Phase 1C — Connector ecosystem

REST API documentation (OpenAPI spec → usable in any connector platform)
Zapier / Make.com connector (file issue, list issues, update status)
Webhook outbound events (issue filed, triage decided, payout released)

Phase 2A — Runner infrastructure

runner/ service: pg-boss worker + Docker orchestrator
Sandbox container image (Playwright + Anthropic SDK + artifact uploader)
Admin UI: schedule a run, set target URL + test plan
Run result → structured issues + tester attribution

Phase 2B — Agentic test plans

AI agent uses cycle's doc (test plan/runbook) as the instruction set
Executes steps, takes screenshots at each, compares to expected state
Files anomalies with full context: screenshot, page URL, console errors

9. Business value summary

Capability	Value to customers	Revenue model
MCP server	QA workflow in their AI assistant (no context switch)	Included in SaaS plan or per-seat API tier
API keys	Integrate Hackorda into CI/CD, internal tools	Unblocks enterprise customers who won't use OAuth
Webhooks	Real-time sync to Slack, Linear, Jira without polling	Sticky integration = retention
Agent triage	Reduces admin triage time by 60–80%	Feature premium or included in growth tier
Agent runner	Continuous regression testing without human testers	Per-run billing — new revenue stream
Connector marketplace	Lower barrier to adoption	Marketplace distribution = acquisition

Why this matters competitively: QA platforms that become composable infrastructure (callable by agents) have a different retention curve than those that are just UI tools. Every AI workflow that depends on Hackorda is a workflow that can't easily be ripped out.

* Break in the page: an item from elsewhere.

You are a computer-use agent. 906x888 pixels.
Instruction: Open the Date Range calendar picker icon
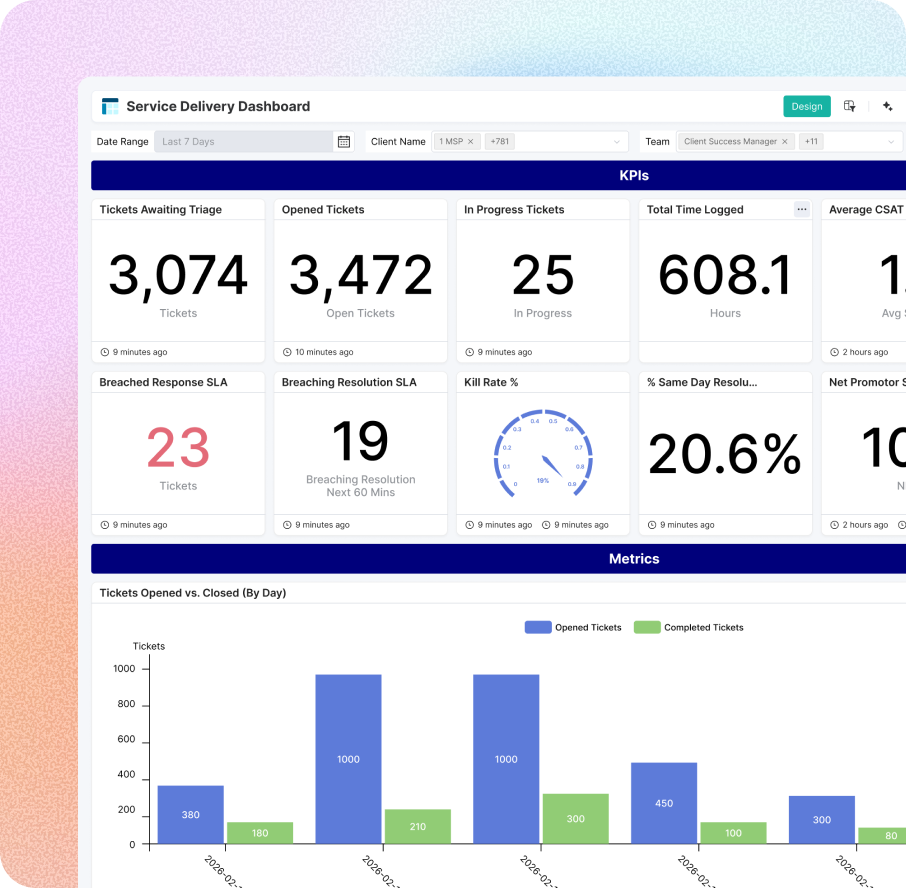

10. Open decisions (owner's call)

API key billing tier — included in existing seats, or a separate API plan? (Affects pricing architecture before Phase 1A ships.)
MCP server distribution — hosted only (SaaS), self-hosted (open source npm package), or both? Firecrawl does both.
Webhook delivery — in-process (fire-and-forget, same durability gap as current AI calls) vs durable (through the Phase 1 job queue). Should wait for Phase 1 queue.
Runner isolation — Docker-in-Docker on a shared VM vs dedicated per-run Firecracker/Fly Machines. DinD is simpler; Firecracker is more secure for untrusted targets.
Agent runner pricing — per-run flat fee vs per-minute vs per-bug-found? Per-bug-found is most aligned but hard to meter.